◆ EXTRACTED TEXT
[Start of section]

Georges de Nantes and deacon Bruno Bonnet-Eymard defend the thesis of the authenticity of the Shroud of Turin. According to the CRC, the relic was a victim of "fraud" in the carbon 14 analysis in 1988, fraud "premeditated" by the "mafia" of Freemasons; the 1997 fire, which seriously damaged the Cathedral of Turin, where the Shroud is kept, would be a "final solution" found by "these hidden forces, that Freemasonry".

==Status==
The community of the Petits Frères du Sacré-Cœur de Jésus, which belongs to the CRC, was considered as a cult by French Commission on Cults in the 1995 report. In 1997, the Belgian parliamentary commission established a list of 189 movements containing the CRC (see Groups referred to as cults in government documents).

On 20 July 2020, the Bishops' Conference of France sent a letter to all the dioceses of France warning of spiritually dangerous errors in what George de Nantes wrote concerning eucharistic doctrine, as well as traumatizing practices on his part towards female communicants. Among the causes for grave concern was what the letter describes as a "sensualist" conception of the union with Christ in the eucharist, leading to a "mystical eroticism" in the act of taking communion (which De Nantes described as a "mystical kiss", and in which he allegedly tried to train female communicants). The bishops' letter described De Nantes' concept of the mystical kiss as an "erotomanic delusion".

[End of section]

◆ RAW DATA
[Start of section]

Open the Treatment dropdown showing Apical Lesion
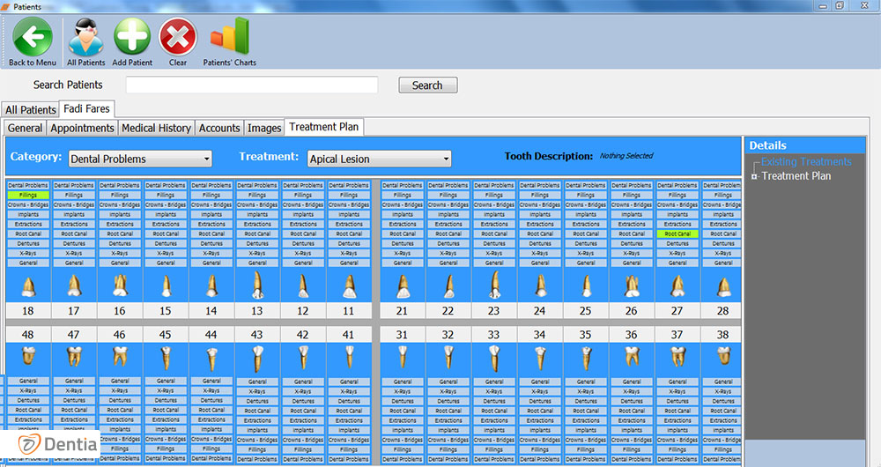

[End of section]

◆ EXERCISE BRIEF
Can you update the CRC text by rewriting everything from "Georges de Nantes" down to "in government documents)." with "fire" swapped for "blaze"?

◆ RESPONSE
Georges de Nantes and deacon Bruno Bonnet-Eymard defend the thesis of the authenticity of the Shroud of Turin. According to the CRC, the relic was a victim of "fraud" in the carbon 14 analysis in 1988, fraud "premeditated" by the "mafia" of Freemasons; the 1997 blaze, which seriously damaged the Cathedral of Turin, where the Shroud is kept, would be a "final solution" found by "these hidden forces, that Freemasonry".

==Status==
The community of the Petits Frères du Sacré-Cœur de Jésus, which belongs to the CRC, was considered as a cult by French Commission on Cults in the 1995 report. In 1997, the Belgian parliamentary commission established a list of 189 movements containing the CRC (see Groups referred to as cults in government documents).